The idea of the university and its enemies

Why does the university matter? It matters because in the present state of affairs the university represents the idea of pluralism, an inclusive approach to the oppressed communities, tolerance of diversity of views, and the possibility of argumentation without resort to coercion and violence.

Published : Mar 02, 2016 12:30 IST

Ruins of the ancient Nalanda university. A 2006 photograph.

Ruins of the ancient Nalanda university. A 2006 photograph.

In the multiplicity of crises we encounter today, a crisis that has moved to a central position receives surprisingly little attention in the public and media discourse. This is the fact that the idea of the university is in danger. A focus on the immediate problems in Jawaharlal Nehru University (JNU) or the University of Hyderabad or other institutions of higher learning is of course necessary, but beyond that there are more deep-seated issues and problems of longer range which concern the threat to the very idea of the university.

Why does the university matter? It matters because in the present state of affairs the university represents the idea of pluralism, an inclusive approach to the oppressed communities, tolerance of diversity of views, and the possibility of argumentation without resort to coercion and violence. (Needless to say, we are considering here the idea of the university as distinct from the university as an institution; not all universities, nor all the institutional features within each, would reflect the basic idea of the university in the same degree.) Those who are opposed to these values would inevitably try to destroy the university; those who wish to uphold these values must stand by and defend the university against those enemies. The values we are looking at here are not values in some vaguely ethical or spiritual sense, but essential resources in building democracy. Therefore, the confrontation has a significance in national life beyond the portals of the universities.
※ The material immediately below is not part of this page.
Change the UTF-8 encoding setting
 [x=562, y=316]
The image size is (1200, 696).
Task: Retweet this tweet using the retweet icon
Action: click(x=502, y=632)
When a governing regime fails to curb terrorism threatening the nation in the favourite haunts of terrorists, it will turn to target the students of universities elsewhere, for they are a soft target. Further, when such a regime fails to mobilise popular support for its divisive creed, it may try to dress itself up in the respectable clothing of “nationalism”. If election promises remain unrequited, to distract public attention a regime may switch to an agenda of kulturkampf , cultural warfare. That is perfectly understandable and should surprise no one who knows that it is part of predatory politics. But why is the university vulnerable, why does it appear fragile, why is it an easy prey for predatory politicians who care not the least bit for the values the university stands for?
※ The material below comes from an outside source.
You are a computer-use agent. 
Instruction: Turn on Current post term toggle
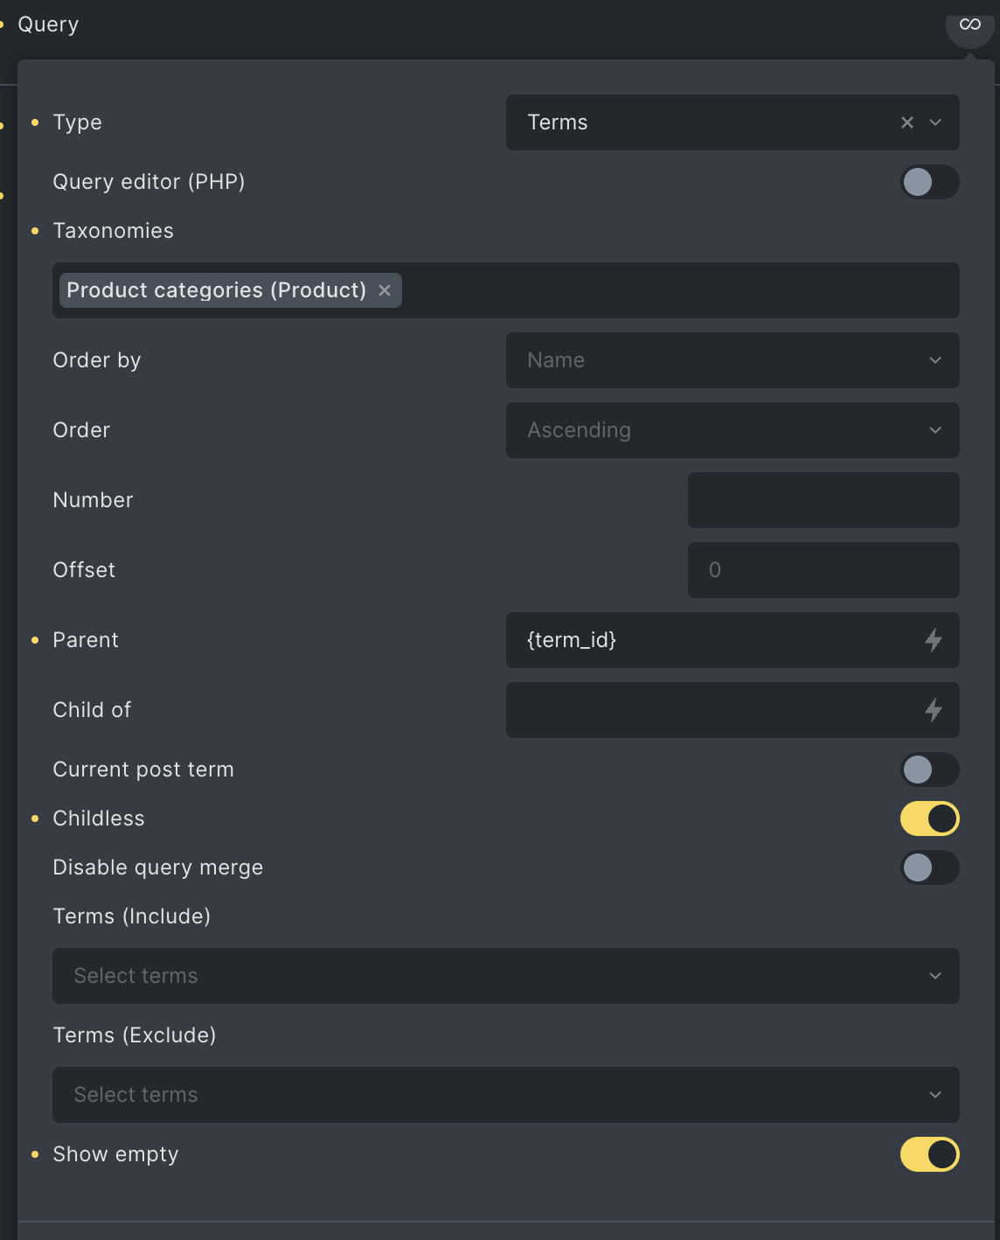click(x=930, y=770)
The reason is that the university is by virtue of its foundational principle open to all, porous at the boundaries, liberal in allowing differences to proliferate, and without a well-defined code of conduct that carries a substantial measure of penalties upon its violation. That is what the university is about. And that makes it a “soft” institution in society, unlike “hard” institutions like the corporate business sector or some segments of the government. One is reminded of the contradistinction made by political scientists between “soft states” and “hard states”. There are proponents of the view that the universities should forget about freedom, openness, tolerance and all that—or at least partially modify those ideas in order to emulate the “hard” institutions. However, it may be argued that such emulation to make the university a “hard” institution would diminish the university. Arguably, the idea of the university destines it to be a soft institution, and it should be ready to pay what that costs in terms of vulnerability to turbulence and even inimical attacks.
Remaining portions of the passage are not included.